Activity -> The word to find is "flag". Copy each line of the material that contains it.

Task data ->
----------

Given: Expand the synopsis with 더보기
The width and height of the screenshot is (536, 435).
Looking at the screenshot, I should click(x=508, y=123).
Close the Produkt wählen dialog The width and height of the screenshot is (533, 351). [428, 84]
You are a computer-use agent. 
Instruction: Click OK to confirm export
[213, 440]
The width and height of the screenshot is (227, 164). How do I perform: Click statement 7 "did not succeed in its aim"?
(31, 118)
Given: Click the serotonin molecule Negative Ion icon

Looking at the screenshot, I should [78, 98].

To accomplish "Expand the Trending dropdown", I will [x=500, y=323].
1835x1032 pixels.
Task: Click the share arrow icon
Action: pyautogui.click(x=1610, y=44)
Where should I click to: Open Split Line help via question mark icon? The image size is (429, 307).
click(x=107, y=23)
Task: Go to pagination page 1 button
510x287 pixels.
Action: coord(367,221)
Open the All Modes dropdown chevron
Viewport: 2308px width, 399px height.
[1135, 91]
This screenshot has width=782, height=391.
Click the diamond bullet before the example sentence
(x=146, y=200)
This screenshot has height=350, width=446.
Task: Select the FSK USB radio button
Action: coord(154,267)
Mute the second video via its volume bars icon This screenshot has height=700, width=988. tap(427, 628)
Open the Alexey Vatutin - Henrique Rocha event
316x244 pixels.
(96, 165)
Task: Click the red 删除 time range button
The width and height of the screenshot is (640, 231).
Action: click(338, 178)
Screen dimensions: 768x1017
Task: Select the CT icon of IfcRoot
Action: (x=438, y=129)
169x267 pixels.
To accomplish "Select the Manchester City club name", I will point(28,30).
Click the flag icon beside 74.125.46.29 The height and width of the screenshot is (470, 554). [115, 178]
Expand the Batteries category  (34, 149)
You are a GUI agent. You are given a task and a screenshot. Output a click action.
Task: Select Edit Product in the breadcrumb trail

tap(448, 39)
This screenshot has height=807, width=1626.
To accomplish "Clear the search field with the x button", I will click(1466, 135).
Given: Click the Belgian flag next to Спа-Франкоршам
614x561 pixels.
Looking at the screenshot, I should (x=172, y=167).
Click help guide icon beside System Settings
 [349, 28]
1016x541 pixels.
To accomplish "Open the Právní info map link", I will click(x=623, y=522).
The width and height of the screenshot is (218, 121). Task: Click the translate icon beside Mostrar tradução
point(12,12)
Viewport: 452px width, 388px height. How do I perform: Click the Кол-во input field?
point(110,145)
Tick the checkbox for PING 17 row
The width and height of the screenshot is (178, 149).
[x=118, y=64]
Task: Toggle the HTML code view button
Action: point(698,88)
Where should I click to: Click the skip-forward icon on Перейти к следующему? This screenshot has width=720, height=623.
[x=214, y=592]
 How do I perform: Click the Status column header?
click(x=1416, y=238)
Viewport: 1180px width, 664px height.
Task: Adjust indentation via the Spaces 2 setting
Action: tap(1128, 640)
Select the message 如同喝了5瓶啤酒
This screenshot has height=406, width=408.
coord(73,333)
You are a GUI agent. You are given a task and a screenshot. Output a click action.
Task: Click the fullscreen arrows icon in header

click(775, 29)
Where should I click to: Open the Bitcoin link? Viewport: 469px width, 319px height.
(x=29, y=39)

----------

Solution for this exercise ->
Click the flag icon beside 74.125.46.29 The height and width of the screenshot is (470, 554). [115, 178]
Given: Click the Belgian flag next to Спа-Франкоршам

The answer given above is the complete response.